Taking Pride

Hammond says she’s impressed with the number of people in the LGBT community and allies who have participated with the Pride parade!

Stephanie Hammond won’t be dancing on the truck leading the annual Pride parade in downtown Whitehorse this weekend, as she has in previous years.

Instead, she quips, she’ll be busy co-ordinating “dozens and dozens of floats” that are expected to take part in the third annual version of Yukon’s colourful celebration of diversity. “We have a wide definition of ‘float’, and we’re really looking forward to seeing what people create,” she says. “It could be a truck, it could be a little trailer, it could be something you pull behind a bicycle.”

As one of the founding organizers of 24+ Hours of Gaylight, Hammond says she’s impressed with the number of people in the LGBT (lesbian, gay, bisexual, and transgender) community and allies who have participated, or cheered along the parade route. “I’m always reminded every year that there are people who don’t feel supported, who don’t feel accepted, or who are looking for that,” she says. “An event like this is really important in terms of people who maybe feel marginalized, having that confident message of support and acceptance shown to the community.”

This year’s parade comes on June 27, exactly one day before the 45th anniversary of the first Gay Pride march, which took place in New York City on June 28, 1970.

That 51-block trek to Central Park from Christopher Street in Greenwich Village marked the first anniversary of spontaneous protests that broke out when police raided a gay tavern called the Stonewall Inn.

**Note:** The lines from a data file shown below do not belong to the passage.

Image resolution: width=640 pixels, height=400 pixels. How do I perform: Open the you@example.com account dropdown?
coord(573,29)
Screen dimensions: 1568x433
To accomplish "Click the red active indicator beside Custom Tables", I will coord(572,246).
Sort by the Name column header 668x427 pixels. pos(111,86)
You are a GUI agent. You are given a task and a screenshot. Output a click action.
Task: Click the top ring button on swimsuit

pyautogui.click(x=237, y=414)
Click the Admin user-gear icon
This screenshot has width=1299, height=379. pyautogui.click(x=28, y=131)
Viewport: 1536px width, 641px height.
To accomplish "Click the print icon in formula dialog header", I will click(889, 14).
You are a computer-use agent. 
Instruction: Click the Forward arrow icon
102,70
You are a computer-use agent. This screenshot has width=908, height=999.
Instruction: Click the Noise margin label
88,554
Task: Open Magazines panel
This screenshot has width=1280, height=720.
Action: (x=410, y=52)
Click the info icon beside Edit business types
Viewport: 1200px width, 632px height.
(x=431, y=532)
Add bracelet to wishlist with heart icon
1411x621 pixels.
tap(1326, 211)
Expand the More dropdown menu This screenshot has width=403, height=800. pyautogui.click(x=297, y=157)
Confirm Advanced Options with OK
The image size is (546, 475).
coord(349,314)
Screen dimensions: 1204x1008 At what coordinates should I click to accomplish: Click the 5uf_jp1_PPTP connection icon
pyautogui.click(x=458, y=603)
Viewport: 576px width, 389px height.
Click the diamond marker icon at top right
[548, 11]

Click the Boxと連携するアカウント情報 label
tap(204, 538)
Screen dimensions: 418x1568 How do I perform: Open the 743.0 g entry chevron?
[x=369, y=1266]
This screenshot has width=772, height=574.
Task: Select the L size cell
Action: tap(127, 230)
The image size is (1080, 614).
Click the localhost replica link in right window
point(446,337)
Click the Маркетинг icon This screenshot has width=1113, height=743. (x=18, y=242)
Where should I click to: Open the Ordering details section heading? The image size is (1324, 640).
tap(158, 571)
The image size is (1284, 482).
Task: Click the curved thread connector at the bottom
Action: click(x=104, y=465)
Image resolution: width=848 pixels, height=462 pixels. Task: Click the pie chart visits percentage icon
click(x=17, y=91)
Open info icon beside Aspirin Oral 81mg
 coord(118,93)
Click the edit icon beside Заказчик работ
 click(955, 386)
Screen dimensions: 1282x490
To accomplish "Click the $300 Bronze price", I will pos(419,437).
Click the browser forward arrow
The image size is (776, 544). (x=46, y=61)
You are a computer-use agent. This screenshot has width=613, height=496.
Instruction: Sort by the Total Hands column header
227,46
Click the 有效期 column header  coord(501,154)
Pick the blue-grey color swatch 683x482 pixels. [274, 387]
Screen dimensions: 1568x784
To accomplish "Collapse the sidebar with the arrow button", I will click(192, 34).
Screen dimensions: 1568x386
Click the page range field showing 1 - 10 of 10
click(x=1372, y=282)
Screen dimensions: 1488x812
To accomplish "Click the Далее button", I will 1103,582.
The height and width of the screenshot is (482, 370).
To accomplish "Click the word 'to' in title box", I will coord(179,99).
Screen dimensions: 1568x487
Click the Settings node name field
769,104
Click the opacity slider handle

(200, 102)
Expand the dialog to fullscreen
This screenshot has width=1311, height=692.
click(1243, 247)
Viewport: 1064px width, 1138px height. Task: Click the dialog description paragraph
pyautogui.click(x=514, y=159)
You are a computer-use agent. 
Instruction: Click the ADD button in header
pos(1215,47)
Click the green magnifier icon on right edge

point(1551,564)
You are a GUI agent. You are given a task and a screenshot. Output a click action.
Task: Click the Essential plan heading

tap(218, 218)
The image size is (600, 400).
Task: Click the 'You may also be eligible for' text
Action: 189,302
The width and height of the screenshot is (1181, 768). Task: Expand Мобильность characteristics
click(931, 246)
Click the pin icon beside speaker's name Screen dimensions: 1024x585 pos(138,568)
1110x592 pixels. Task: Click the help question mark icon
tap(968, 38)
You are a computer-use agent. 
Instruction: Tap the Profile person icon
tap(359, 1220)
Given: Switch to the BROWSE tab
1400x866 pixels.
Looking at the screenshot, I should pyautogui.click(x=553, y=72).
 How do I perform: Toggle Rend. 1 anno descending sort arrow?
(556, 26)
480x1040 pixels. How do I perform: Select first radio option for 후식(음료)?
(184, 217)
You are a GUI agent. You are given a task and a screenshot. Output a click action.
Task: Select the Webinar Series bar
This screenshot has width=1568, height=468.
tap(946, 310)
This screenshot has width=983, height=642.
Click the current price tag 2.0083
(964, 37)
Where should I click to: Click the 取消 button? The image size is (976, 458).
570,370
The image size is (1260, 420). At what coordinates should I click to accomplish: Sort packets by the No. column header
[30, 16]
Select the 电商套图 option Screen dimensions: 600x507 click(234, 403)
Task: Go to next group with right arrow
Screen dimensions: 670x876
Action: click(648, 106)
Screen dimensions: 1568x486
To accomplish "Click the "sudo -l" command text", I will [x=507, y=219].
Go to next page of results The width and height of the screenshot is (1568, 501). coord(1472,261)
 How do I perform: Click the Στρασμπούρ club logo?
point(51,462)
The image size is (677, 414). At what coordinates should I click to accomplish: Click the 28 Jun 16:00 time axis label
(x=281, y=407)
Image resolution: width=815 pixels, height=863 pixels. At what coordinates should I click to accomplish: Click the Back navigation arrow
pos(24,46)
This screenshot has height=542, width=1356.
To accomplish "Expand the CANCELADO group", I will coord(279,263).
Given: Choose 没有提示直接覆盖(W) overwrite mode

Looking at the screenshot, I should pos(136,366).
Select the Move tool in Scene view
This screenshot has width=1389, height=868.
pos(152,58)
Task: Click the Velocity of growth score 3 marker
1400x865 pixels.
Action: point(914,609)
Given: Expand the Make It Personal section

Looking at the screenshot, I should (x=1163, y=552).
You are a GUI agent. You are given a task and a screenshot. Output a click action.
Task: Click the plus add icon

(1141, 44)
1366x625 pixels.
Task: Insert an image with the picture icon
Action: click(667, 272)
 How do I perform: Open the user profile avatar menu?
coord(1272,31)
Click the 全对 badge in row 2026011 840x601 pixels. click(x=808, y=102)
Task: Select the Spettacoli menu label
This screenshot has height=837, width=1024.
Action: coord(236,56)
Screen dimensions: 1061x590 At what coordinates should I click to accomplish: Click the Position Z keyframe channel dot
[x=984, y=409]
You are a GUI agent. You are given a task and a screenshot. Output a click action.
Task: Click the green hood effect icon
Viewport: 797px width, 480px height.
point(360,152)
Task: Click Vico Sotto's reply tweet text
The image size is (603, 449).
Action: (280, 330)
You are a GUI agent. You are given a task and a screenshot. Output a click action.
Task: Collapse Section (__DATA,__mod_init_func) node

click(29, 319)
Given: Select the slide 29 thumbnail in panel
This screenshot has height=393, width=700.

The Stonewall riots are considered a watershed moment in the gay liberation movement and the fight for LGBT rights in the United States and elsewhere. By 1971, there were gay rights marches in such cities as London, Paris, West Berlin, and Stockholm.

This year’s parade in Whitehorse will wend its way down Main Street from the Whitehorse United Church, beginning at 1:00 p.m. on Saturday, followed by a Pride Picnic at Rotary Peace Park, hosted by the Public Service Alliance of Canada/Yukon Employees’ Union.

It is the pivot point of a threeday celebration that starts on Thursday at 7:00 p.m. with the Butch and Bear Bake Off at the former Yukon Artists @ Work studio on Industrial Road.

For a $5 admission price, this all-ages competition, with celebrity judges and a people’s choice award, allows people to “come out, have a little bit of dessert, kind of get into the Pride celebrations,” Hammond explains. “We’ve had amazing, astounding creations that have come, like plaid cupcakes. It’s just a lot of fun.”

A new addition this year will be a Queer Celebrity Lookalike contest during the Pride dance at Antoinette’s restaurant on Saturday night. The idea grew out of a “really successful” drag costume competition during the Yukon Sourdough Rendezvous in 2014. “We were really impressed with the costumes we saw at that, so we wanted to encourage people and give them the opportunity to dress up for the dance,” Hammond says. “I anticipate we’ll get a handful of Ellen Degenereses, maybe some Neil Patrick Harrises.”

Given recent media headlines, there may even be a Caitlyn Jenner or two. Festivities will wrap up Sunday with a noncompetitive Pride Paddle from downtown Whitehorse to the Takhini River Bridge. There is no admission fee, and shuttle service will be provided from the bridge back to Whitehorse.

Organizers hope the weekend’s events will send a message of “universal support, so people are going to bring to it what they will, and hopefully take from it what they need,” Hammond says. “We like to have Pride festivities as a celebration of diversity; that we can look at sexuality and gender as a spectrum, and we don’t have to have that really fixed, firm, binary, this-or-that, Us against Them,” she adds. “If we look at all of these issues as a continuum, and just look at them with a lot of love and compassion, everyone’s going to be a lot better off.”